[Items from a dataset]
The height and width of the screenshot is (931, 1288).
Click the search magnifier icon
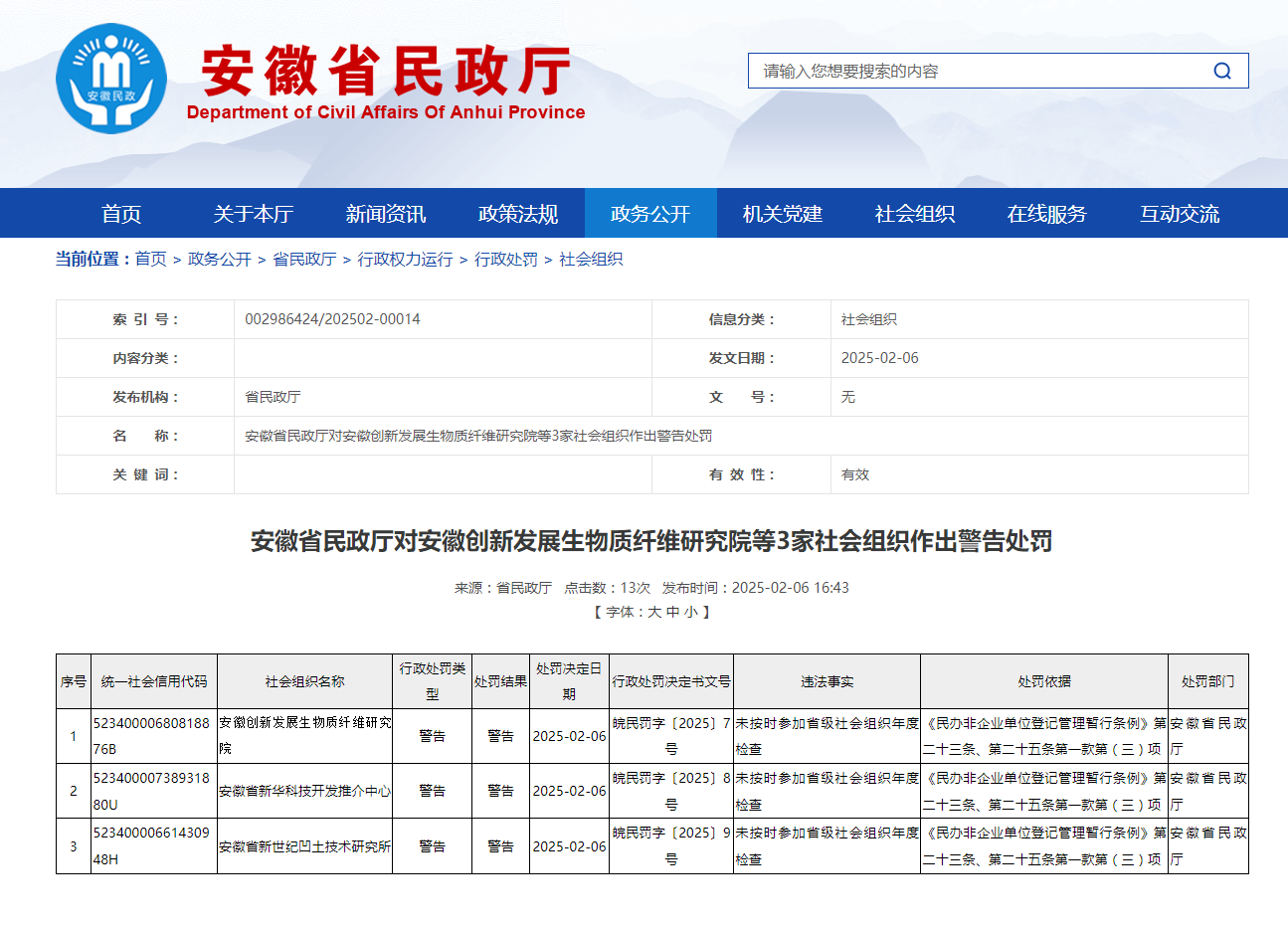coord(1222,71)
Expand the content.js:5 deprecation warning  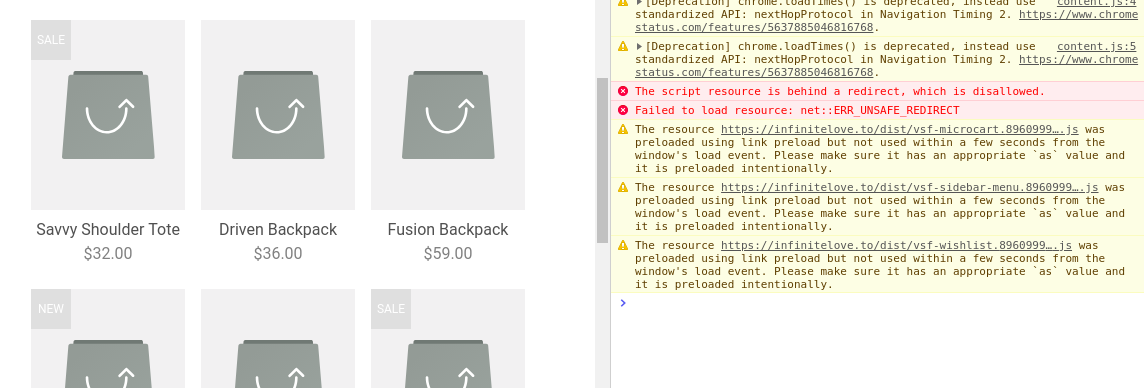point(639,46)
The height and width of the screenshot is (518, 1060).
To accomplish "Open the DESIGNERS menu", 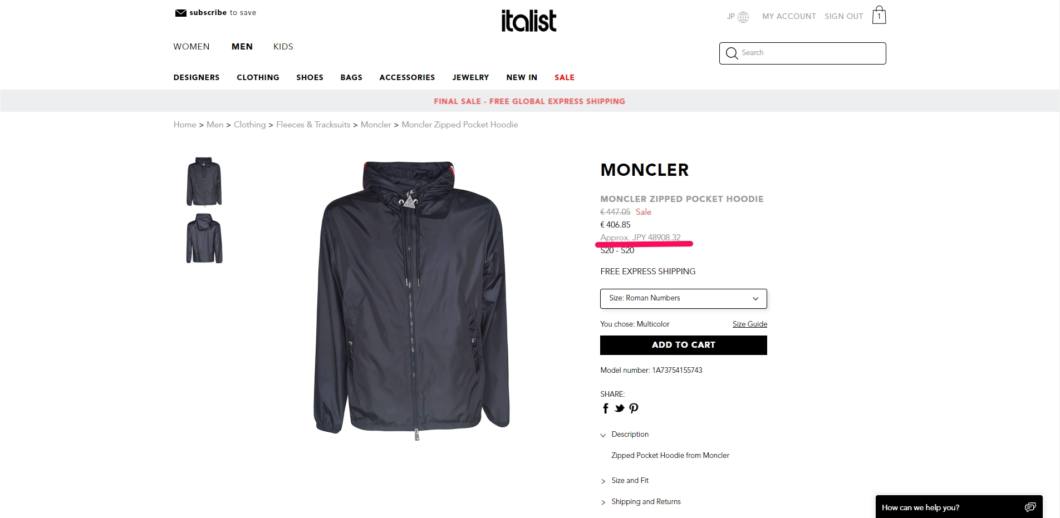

### Work item:
Throughout the data above, copy all lines where the word "screenshot" is found.

### Reply to the exercise:
The height and width of the screenshot is (931, 1288).
The height and width of the screenshot is (518, 1060).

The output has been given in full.